**PROBLEMS AND TASKS**
- A) The palindrome proof names the words the reduction can leave at the end. List all of them.
- B) Update the palindrome proof by writing out the part between "Define $P_n=W_1W_2\ldots W_n$" and "proceed using induction.", inclusive, with "reverse" changed to "mirror image".

Define $P_n=W_1W_2\ldots W_n$ for $n\ge 1$, and $W_n^{-1}$ to be the reverse of word $W_n$. I claim that $P_n=W_n^{-1}P_{n-3}W_n$ for $n\ge 3$, and I will proceed using induction.
Our base case, $n=3$, is trivial, since $P_0$ is empty, and thus $babbab=P_3=W_3^{-1}W_3=babbab$.
For the inductive step, assume that the claim holds up to $n=k$. Then $P_{k+1}=P_{k}W_{k+1}=W_k^{-1}P_{k-3}W_kW_{k+1}$, from the inductive hypothesis. The word $W_k^{-1}P_{k-3}W_kW_{k+1}=W_{k}^{-1}P_{k-3}W_{k-2}W_{k-1}W_{k+1}=W_{k}^{-1}P_{k-1}W_{k+1}=W_{k}^{-1}W_{k-1}^{-1}P_{k-2}W_{k+1}$, as $P_{k-3}$ is written the same forwards and backwards. The word $W_k^{-1}W_{k-1}^{-1}$ is, by definition, $W_{k+1}^{-1}$, so $P_{k+1}=W_{k+1}^{-1}P_{k-2}W_{k+1}$, completing the induction. Thus $P_n=W_n^{-1}P_{n-3}W_{n}$, obviously a palindrome for all $n$.
SFScoreLow
17.06.2016 19:08
Notice that if we let $f = ab$ then assuming $W_1W_2 \cdots W_n$ is a palindrome implies that $W_2W_3 \cdots W_{n+1}$ is a palindrome in $f$ and $b$. But now we can apply a reduction algorithm on $bW_2W_3 \cdots W_{n+1}$ to show that it is a palindrome in $a$ and $b$. In particular, $bf$[palidrome in $f$, $b$]$f \rightarrow b$ [palidrome in $f$, $b$], and $bb$ [palidrome in $f$, $b$] $b \rightarrow b$ [palidrome in $f$, $b$] (where we continually erase the same letters from both ends). So at the end we will be left with $b$, $bf$, or $bb$, all of which are palindromes.

**RAW RECORDS**
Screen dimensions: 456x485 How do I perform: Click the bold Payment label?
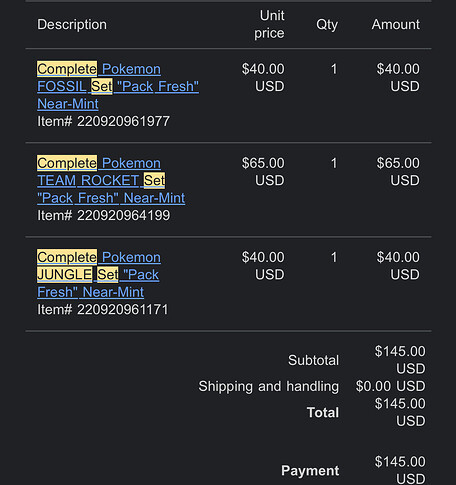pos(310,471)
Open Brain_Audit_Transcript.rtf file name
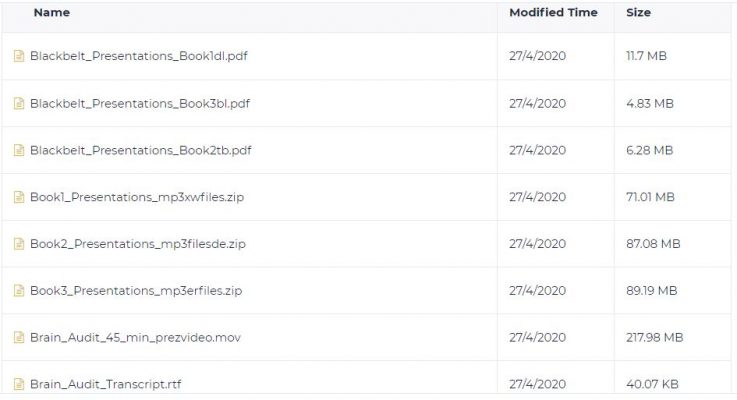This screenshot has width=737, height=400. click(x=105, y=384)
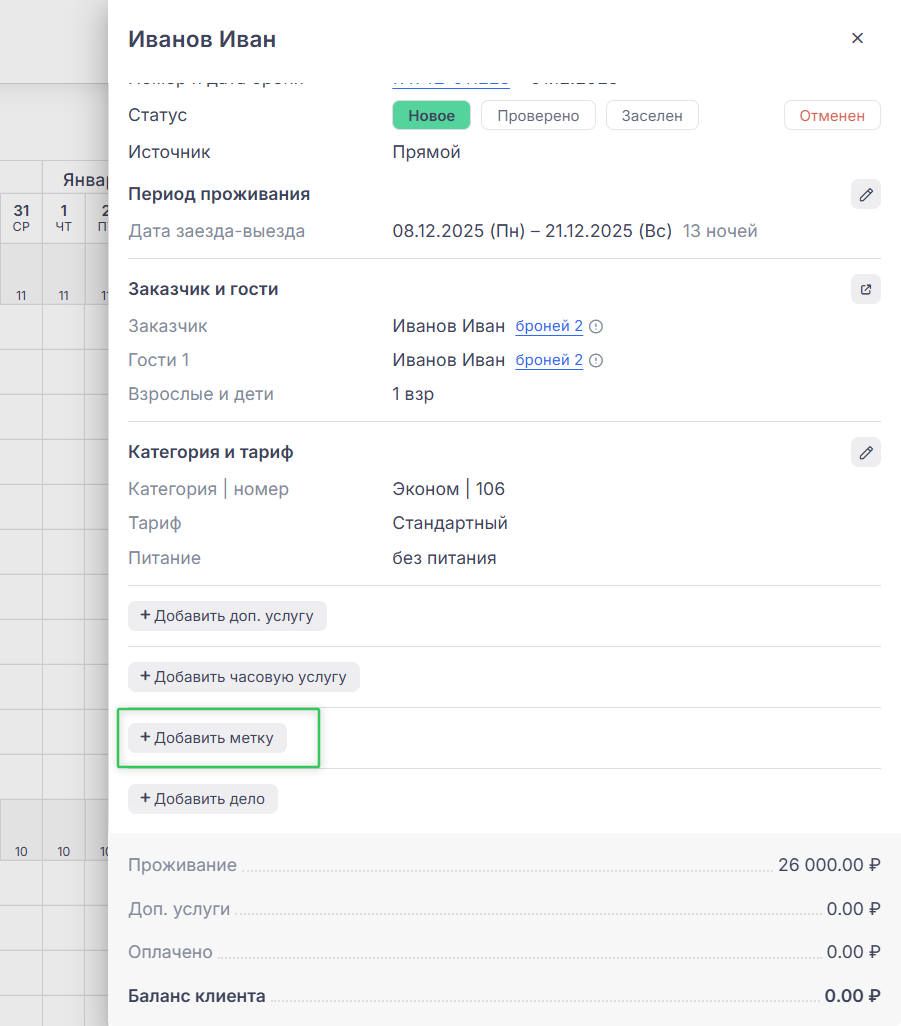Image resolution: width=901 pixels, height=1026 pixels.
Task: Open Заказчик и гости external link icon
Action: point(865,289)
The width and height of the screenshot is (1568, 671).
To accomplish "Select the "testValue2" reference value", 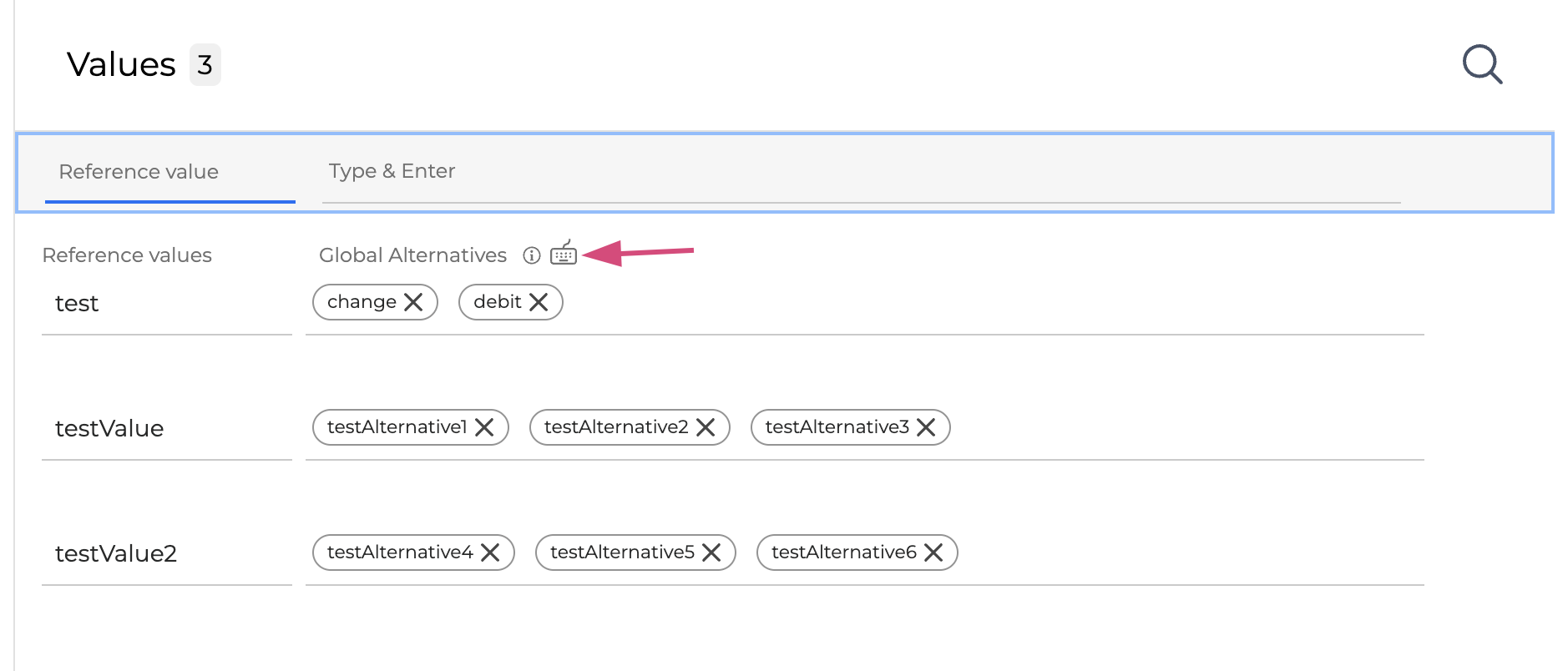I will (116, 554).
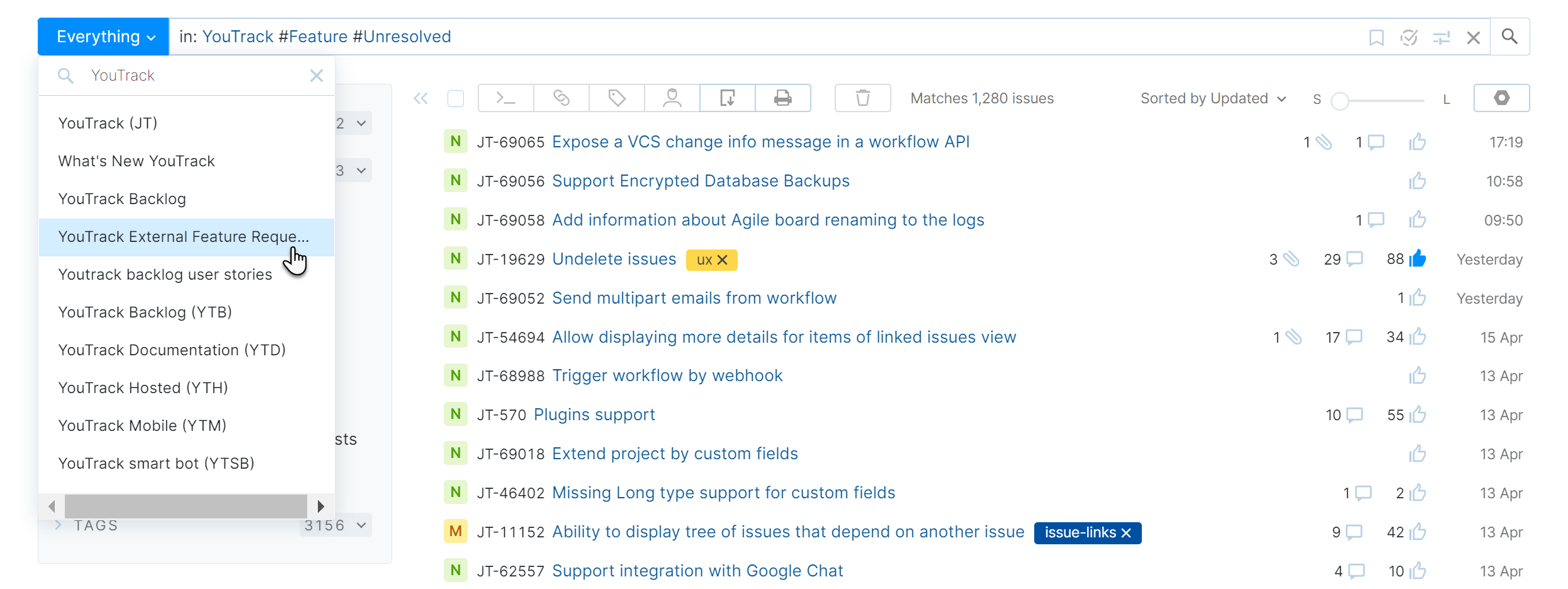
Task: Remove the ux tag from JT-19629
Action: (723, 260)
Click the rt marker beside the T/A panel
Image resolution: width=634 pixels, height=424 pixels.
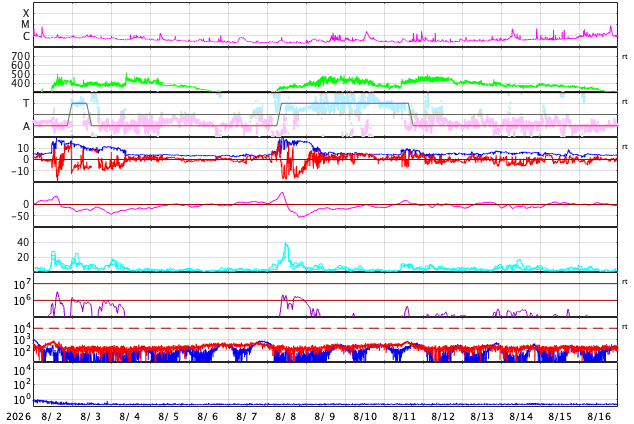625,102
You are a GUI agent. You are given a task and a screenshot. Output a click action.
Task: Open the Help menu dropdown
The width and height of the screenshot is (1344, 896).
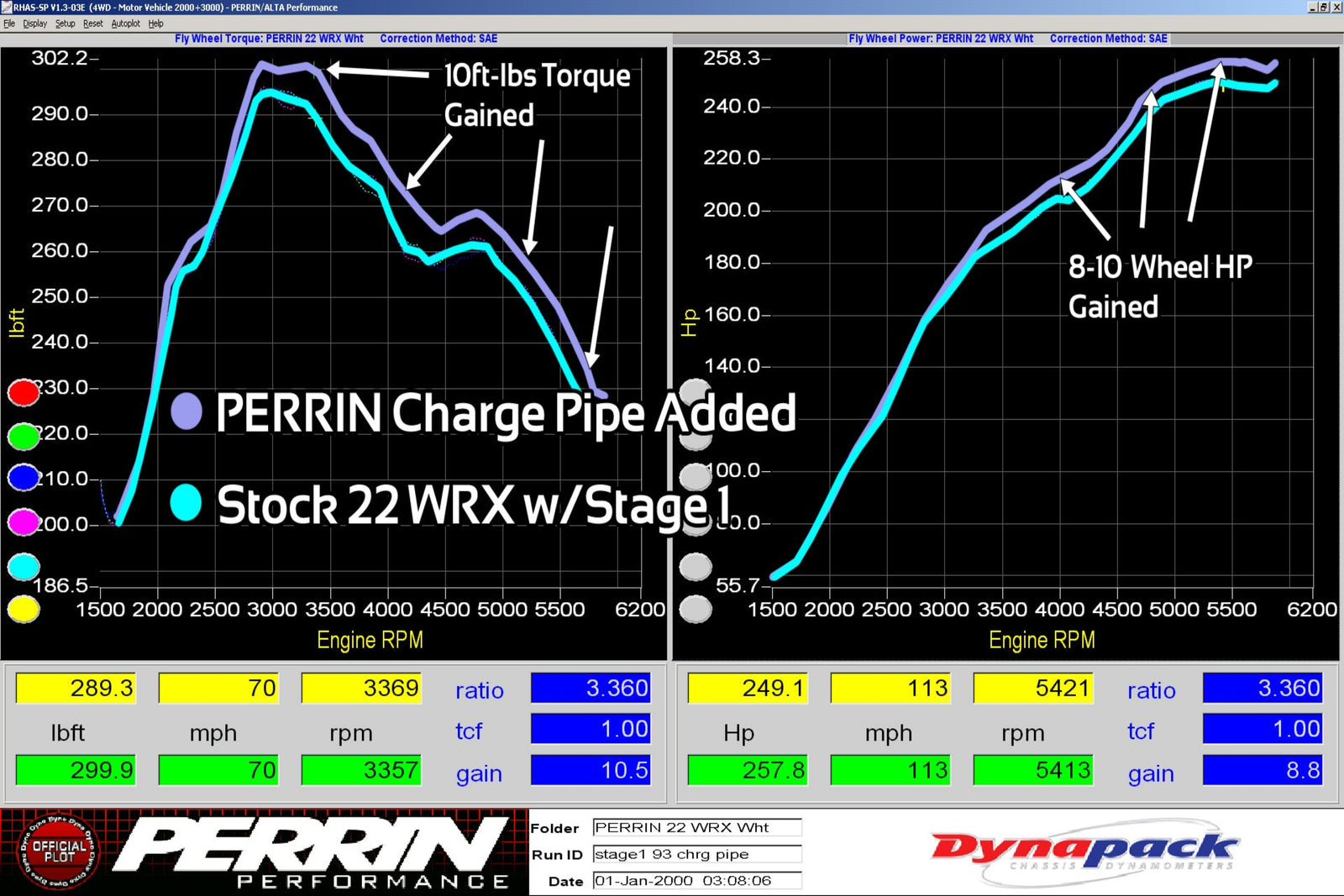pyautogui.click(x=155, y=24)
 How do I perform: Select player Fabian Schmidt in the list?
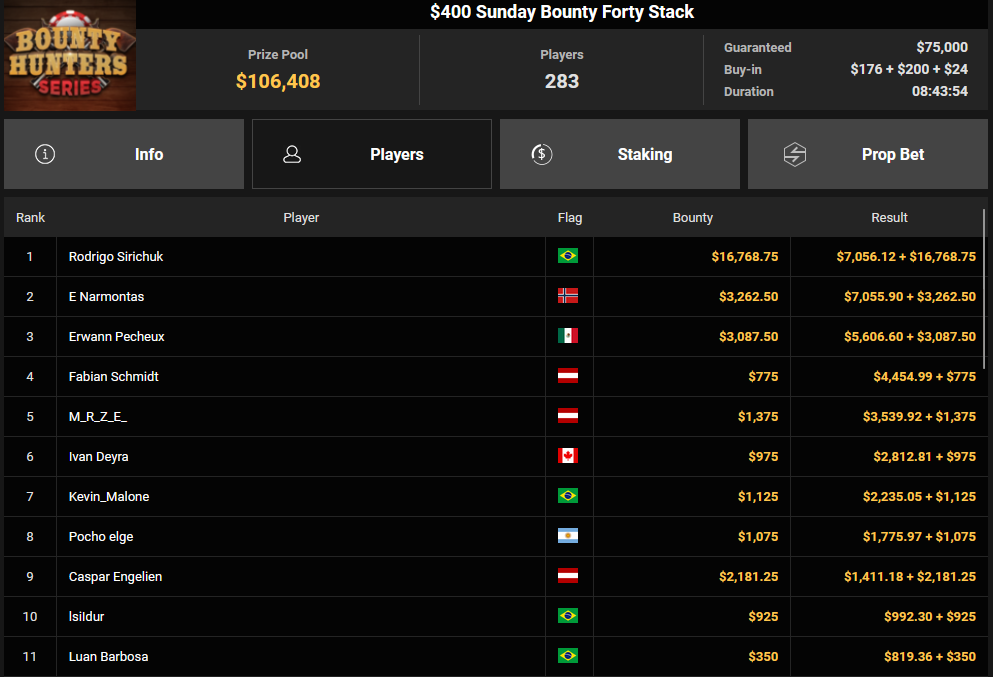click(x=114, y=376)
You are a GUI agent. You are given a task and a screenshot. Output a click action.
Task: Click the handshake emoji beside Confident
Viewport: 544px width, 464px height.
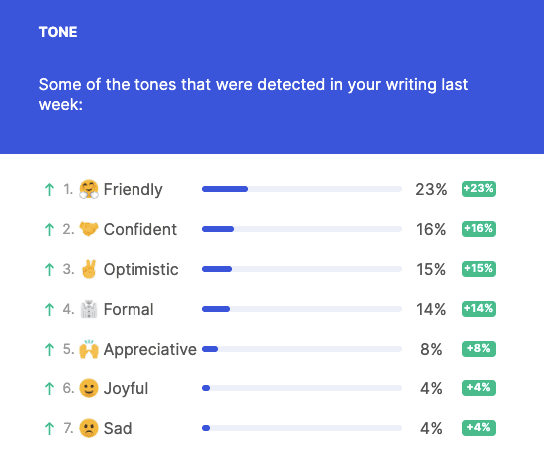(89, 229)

**WRITTEN ANSWERS**
- A) b, bf, bb

- B)
Define $P_n=W_1W_2\ldots W_n$ for $n\ge 1$, and $W_n^{-1}$ to be the mirror image of word $W_n$. I claim that $P_n=W_n^{-1}P_{n-3}W_n$ for $n\ge 3$, and I will proceed using induction.